EXHIBITION│Bouquet For You

Preface | In the Liminal Light of an Imagined Garden

In the liminal spaces where time folds into timelessness and life meets mortality, Sung Min Woo’s art takes form. Sung’s debut solo exhibition in Singapore at Gallery Ima is more than a geographic milestone—it is a passage into an in-between realm where cultures, philosophies, and ecological ideas converge.

Sung Min Woo is an accomplished Korean artist recognised by multiple awards. Born in 1974, Sung Min Woo trained in Oriental Painting at Hongik University, earning both her BFA and MFA, before completing a Ph.D. in Art Education at Korea National University of Education. This combined foundation of practice and theory shapes her distinctive approach. Working with silk, natural pigments, and powdered gold and silver, she draws on East Asian artistic traditions while reinterpreting them through a contemporary ecological lens. Her paintings go beyond representing nature; they interrogate its conditions, exploring what it means to emerge, endure, and ultimately disappear—ideas that resonate across cultures and time.

Working on silk, Sung layers natural pigments and dusts her surfaces with gold and silver powder. These metallic interventions do more than embellish; they suspend time, creating a luminous membrane where fleeting moments attain a sense of permanence. Her technique of saturation, repetition, and slow accumulation reflects the rhythms of germination, growth, decay, and renewal. Each stroke becomes a meditative gesture linking continuity with impermanence.

Grass is Sung’s enduring motif - modest yet resilient, thriving in overlooked spaces. She often depicts naturalised species, plants rooted in Korean soil but originating elsewhere, as metaphors for movement, adaptation, and coexistence. Once foreign, these species integrate into their environments, enriching ecological diversity. Through this imagery, Sung develops a visual lexicon of interdependence, where ecological processes mirror social dynamics.

Central to Sung’s practice is the notion of oikos—the ancient Greek word that symbolises a foundational space of life where relationships coexist. In her work, oikos becomes a site where individual and collective existence intertwine. Her compositions unfold as living ecosystems: dense, shimmering fields where grasses and wildflowers weave narratives of survival, adaptation, and transformation. Each blade speaks of resilience and care, reminding us that life endures through connection.

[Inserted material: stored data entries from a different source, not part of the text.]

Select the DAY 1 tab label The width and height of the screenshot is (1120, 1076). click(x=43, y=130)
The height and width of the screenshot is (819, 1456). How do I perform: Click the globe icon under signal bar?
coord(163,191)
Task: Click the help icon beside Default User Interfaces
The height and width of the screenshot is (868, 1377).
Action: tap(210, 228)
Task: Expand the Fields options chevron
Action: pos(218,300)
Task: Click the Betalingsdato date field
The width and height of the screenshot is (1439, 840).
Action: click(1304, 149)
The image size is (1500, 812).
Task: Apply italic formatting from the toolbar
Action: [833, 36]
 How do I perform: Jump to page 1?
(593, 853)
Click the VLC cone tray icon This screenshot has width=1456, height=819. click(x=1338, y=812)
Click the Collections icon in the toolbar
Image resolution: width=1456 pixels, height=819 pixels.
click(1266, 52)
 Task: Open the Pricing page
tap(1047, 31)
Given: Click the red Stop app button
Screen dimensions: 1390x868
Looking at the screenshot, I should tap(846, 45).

This resonance is particularly alive in Singapore. Like these naturalised plants, Singapore’s identity has been shaped through migration and exchanges. Its strength lies in diversity, resilience, and adaptability. Sung’s work offers a quiet parallel: the beauty of integration and the unexpected harmony that emerges when disparate lives share the same ground.

Sung’s exhibition, Bouquet For You, invites us into a space of stillness and reflection. Shimmering surfaces and grasses rendered with exquisite precision blur the boundary between reality and dream, urging us to pause, look deeply, and contemplate our place within an interconnected ecological and existential web.